Problem statement — Search the records for the word "preview" and report each line that has it.

** Opening The records block **

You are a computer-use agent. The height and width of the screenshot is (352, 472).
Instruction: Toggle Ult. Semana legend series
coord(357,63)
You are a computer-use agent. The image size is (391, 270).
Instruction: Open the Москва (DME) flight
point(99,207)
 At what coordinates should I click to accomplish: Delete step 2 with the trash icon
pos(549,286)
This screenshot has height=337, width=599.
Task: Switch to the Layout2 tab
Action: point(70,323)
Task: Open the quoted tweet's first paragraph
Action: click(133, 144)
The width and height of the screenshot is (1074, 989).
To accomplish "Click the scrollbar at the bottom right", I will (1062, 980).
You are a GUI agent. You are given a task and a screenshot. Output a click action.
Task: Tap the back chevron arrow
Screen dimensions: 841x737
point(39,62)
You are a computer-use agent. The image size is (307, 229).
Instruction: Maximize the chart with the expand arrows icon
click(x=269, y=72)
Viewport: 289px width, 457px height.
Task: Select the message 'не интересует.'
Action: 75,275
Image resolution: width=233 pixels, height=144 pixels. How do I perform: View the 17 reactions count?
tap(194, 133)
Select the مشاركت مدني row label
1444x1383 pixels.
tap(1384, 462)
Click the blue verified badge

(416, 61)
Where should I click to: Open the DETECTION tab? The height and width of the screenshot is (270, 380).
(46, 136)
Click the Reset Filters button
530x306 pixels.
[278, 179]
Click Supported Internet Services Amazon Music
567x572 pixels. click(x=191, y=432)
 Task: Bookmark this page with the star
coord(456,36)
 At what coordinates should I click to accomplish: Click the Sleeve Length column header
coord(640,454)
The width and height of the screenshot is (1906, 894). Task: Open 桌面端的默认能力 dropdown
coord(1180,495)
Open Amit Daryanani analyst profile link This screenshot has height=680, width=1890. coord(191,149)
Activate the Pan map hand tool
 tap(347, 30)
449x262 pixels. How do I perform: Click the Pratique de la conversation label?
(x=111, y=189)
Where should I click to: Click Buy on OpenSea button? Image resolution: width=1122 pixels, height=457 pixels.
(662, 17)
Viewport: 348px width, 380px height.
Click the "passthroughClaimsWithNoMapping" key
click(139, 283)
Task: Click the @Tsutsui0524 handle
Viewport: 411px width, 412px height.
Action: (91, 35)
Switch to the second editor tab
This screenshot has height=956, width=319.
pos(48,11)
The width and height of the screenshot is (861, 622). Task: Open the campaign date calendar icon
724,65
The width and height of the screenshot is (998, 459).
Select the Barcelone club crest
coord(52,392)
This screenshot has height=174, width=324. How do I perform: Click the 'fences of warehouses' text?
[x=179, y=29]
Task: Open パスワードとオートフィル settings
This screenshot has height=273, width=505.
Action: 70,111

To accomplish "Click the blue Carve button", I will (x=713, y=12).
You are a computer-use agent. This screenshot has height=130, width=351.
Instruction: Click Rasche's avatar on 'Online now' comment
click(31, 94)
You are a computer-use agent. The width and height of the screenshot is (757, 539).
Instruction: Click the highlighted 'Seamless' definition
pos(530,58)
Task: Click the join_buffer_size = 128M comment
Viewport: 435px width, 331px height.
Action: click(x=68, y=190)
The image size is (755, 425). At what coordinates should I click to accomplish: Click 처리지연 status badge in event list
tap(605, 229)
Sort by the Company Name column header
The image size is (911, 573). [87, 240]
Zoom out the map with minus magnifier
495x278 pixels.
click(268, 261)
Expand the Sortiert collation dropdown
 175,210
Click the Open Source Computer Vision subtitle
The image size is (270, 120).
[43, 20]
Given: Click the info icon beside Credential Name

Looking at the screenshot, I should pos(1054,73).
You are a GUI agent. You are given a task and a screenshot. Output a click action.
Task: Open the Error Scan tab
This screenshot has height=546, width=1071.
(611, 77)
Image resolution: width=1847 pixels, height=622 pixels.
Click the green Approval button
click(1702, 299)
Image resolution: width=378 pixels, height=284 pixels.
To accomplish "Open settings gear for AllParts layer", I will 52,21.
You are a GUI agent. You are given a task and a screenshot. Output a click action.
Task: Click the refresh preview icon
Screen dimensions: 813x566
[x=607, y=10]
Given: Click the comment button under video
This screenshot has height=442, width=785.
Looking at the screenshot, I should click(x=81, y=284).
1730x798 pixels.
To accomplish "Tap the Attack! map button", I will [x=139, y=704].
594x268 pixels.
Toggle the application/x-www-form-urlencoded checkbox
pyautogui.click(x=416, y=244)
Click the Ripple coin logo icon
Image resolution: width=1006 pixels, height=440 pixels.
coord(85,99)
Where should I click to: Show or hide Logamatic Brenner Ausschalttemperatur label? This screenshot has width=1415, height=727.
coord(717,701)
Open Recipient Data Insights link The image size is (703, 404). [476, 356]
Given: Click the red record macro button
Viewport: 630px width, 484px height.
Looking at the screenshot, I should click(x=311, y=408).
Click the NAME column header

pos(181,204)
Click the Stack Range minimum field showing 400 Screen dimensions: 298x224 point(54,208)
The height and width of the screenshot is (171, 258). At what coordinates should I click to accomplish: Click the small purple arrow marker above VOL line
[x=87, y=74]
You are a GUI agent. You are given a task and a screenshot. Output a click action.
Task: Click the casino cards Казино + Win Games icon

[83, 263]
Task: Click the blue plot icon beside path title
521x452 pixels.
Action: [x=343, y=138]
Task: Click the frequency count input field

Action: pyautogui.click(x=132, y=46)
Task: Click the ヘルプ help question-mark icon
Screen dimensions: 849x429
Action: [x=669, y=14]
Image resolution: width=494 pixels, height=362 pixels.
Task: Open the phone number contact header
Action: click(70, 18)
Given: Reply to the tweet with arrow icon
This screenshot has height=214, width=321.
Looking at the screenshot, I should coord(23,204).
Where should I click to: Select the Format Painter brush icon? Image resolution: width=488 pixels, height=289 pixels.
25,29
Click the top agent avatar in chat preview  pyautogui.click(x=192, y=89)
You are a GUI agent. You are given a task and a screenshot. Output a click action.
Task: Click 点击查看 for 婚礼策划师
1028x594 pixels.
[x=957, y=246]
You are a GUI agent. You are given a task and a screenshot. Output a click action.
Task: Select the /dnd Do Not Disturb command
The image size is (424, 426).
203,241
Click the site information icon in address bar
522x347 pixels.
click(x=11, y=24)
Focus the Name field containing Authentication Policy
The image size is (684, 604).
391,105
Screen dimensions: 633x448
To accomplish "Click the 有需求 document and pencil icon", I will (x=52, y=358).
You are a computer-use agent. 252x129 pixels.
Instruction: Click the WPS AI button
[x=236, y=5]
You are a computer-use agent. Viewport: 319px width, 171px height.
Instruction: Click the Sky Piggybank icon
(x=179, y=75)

** Closing The records block **

Expected answer —
Task: Click the refresh preview icon
Click the top agent avatar in chat preview  pyautogui.click(x=192, y=89)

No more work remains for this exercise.